Trump’s “peace team” is seemingly stuck in the colonial era, when the subjugation of other peoples was justified by the racist claim that they were incapable of governing themselves, should be grateful for their masters’ handouts and needed to prove they deserved freedom and human rights.

The right to self-determination is universal, unconditional and absolute. Under international law, it is not only non-negotiable but also of erga omnes nature, meaning its realization is the responsibility of all states. In Palestine’s case, the international community has repeatedly and unequivocally recognized and reaffirmed this right for decades. But like his father-in-law, Kushner is obviously ignorant of the law and averse to facts.

By assuming the United States has the right or standing to condition the Palestinian people’s right to self-determination, Kushner is voicing the dominant bias of this administration, which treats Israel with positive exceptionalism, rewards and bribes while singling out Palestinians for negative exceptionalism, bullying and exclusion.

Kushner’s interview responses are an extension of the Trump administration’s policies over the past two years. The unilateral and illegal decision to recognize Israel’s illegitimate annexation of Jerusalem was just the first in a series of hostile and irresponsible political and financial decisions—aimed not at achieving peace but at pummeling the Palestinians into submission and capitulation.

The administration also closed the Palestinian representative office in Washington, D.C., and the U.S. Consulate General in Jerusalem, which had served U.S.-Palestinian relations since 1844. It discontinued Congress-approved funding to Palestinian civil society, hospitals and infrastructure, and then, following the advice of this “peace team,” it defunded UNRWA, the U.N. agency mandated to serve over 5 million Palestinian refugees.

These measures adversely affected the millions of Palestinians Kushner claims to deeply care about and understand—even better than they do themselves.

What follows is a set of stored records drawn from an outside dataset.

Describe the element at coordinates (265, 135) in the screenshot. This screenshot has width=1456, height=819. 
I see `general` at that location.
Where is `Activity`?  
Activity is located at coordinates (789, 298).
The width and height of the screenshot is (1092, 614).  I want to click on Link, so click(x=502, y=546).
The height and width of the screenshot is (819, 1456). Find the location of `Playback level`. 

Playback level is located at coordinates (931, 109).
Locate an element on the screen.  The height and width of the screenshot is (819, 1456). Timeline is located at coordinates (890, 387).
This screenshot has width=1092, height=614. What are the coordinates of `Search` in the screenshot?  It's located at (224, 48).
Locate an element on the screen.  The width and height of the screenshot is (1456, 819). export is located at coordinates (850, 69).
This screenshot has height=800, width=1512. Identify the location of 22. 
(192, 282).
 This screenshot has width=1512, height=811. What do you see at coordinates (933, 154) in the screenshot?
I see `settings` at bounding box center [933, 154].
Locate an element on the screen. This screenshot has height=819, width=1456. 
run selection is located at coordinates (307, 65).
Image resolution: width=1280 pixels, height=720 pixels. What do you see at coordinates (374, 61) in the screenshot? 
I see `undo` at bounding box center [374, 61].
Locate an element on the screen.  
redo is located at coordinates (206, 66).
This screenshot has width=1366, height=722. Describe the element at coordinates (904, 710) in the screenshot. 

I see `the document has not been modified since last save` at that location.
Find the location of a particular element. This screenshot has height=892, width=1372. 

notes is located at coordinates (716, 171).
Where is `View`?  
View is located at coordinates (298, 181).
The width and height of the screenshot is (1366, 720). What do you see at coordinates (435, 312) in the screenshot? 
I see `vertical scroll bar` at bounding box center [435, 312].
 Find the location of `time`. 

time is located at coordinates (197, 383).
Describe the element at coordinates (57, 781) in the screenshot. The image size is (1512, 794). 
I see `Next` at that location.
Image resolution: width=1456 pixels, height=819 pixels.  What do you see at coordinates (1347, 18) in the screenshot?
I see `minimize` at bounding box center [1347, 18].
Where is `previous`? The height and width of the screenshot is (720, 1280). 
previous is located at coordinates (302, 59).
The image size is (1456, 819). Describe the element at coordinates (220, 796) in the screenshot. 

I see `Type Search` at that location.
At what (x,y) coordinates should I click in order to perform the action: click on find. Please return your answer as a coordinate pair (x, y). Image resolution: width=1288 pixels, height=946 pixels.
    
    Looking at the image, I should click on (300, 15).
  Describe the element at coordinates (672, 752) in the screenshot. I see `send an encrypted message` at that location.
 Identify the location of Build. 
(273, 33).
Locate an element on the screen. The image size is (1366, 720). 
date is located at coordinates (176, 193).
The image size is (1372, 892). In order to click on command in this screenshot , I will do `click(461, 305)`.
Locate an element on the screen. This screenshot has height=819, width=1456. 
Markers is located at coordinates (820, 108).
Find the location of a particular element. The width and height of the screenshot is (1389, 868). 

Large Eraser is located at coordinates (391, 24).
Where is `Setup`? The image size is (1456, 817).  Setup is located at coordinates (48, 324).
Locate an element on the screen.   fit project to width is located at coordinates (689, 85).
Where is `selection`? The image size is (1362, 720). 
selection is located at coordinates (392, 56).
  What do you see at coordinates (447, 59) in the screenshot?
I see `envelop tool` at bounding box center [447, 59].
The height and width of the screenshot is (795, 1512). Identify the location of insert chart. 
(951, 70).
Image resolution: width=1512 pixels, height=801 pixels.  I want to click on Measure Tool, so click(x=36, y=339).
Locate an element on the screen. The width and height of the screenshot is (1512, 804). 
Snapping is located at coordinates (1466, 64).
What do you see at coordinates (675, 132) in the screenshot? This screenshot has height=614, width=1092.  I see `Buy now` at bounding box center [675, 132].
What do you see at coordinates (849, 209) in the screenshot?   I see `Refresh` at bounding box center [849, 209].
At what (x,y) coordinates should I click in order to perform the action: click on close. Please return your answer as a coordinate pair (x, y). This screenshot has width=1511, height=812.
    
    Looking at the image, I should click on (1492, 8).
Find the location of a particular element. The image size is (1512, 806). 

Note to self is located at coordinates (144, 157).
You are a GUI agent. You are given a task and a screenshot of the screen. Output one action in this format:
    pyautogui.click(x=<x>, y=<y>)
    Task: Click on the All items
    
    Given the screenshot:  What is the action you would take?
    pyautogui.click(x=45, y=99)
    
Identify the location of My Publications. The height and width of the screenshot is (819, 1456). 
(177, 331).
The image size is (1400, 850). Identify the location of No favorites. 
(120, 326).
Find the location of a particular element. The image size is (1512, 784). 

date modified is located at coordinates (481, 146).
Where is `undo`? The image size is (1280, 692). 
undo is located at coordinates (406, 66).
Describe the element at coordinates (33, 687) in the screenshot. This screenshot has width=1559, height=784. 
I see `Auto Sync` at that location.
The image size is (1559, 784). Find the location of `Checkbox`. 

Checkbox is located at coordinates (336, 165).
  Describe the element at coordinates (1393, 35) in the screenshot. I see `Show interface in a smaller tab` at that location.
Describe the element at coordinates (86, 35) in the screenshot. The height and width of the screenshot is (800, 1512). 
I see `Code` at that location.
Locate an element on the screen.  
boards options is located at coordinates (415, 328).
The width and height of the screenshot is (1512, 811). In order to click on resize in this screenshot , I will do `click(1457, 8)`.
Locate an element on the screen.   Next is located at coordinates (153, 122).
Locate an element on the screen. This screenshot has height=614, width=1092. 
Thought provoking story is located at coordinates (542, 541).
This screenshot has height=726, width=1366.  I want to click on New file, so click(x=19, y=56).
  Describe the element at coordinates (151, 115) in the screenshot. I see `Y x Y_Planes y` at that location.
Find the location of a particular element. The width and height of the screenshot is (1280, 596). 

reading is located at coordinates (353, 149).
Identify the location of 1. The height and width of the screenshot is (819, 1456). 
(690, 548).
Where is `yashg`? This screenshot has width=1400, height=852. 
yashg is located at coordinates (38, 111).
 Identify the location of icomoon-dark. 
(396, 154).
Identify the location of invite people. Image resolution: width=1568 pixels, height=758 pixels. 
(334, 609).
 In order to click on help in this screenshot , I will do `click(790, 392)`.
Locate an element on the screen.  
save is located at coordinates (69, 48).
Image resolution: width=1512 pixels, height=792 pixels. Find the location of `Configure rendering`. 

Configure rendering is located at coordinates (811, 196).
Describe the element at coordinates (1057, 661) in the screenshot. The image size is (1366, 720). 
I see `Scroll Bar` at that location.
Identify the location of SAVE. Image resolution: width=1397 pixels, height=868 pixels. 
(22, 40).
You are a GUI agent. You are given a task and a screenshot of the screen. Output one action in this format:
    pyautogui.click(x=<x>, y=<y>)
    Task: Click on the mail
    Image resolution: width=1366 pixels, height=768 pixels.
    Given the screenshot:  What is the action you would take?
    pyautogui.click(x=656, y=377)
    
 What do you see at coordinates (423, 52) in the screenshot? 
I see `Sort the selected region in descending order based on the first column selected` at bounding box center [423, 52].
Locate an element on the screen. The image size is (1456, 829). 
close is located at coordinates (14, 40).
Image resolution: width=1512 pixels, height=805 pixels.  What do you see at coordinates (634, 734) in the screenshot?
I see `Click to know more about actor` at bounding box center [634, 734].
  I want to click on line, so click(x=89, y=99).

Such is the flawed logic of the planned Bahrain “workshop,” despite the serious Palestinian and international concerns and lack of participation by the Palestinian leadership and business community. In fact, this “workshop” aims to financially and politically reward and integrate Israel in the region, while ignoring the legal and political context of the occupation denying Palestinians their economic potential and political rights. Yet Kushner still makes the delusional claim that the workshop will serve Palestinian interests.

The Trump administration has allied itself with the most extreme, racist, right-wing elements in Israeli politics. Today, Israeli political discourse has become a competition between the extreme religious and extreme secular right over who can inflict more pain on the Palestinian people and annex more Palestinian land.

Historically, such bluntly racist, colonialist attitudes have been proven to fail. Yet even with failure guaranteed, Kushner’s shortsighted, hollow approach is dangerous, because it threatens to subvert any genuine effort at peacemaking in the future.

Kushner is dead wrong about the reality and nuance of the situation. The Palestinian people are not begging for charity or seeking to improve the conditions of their captivity. Palestinians seek to realize their natural and inalienable right to self-determination, freedom, sovereignty and dignity—none of which depend on Kushner’s approval nor the administration’s endorsement.

Hanan Ashrawi is a member of the Palestine Liberation Organization’s executive committee.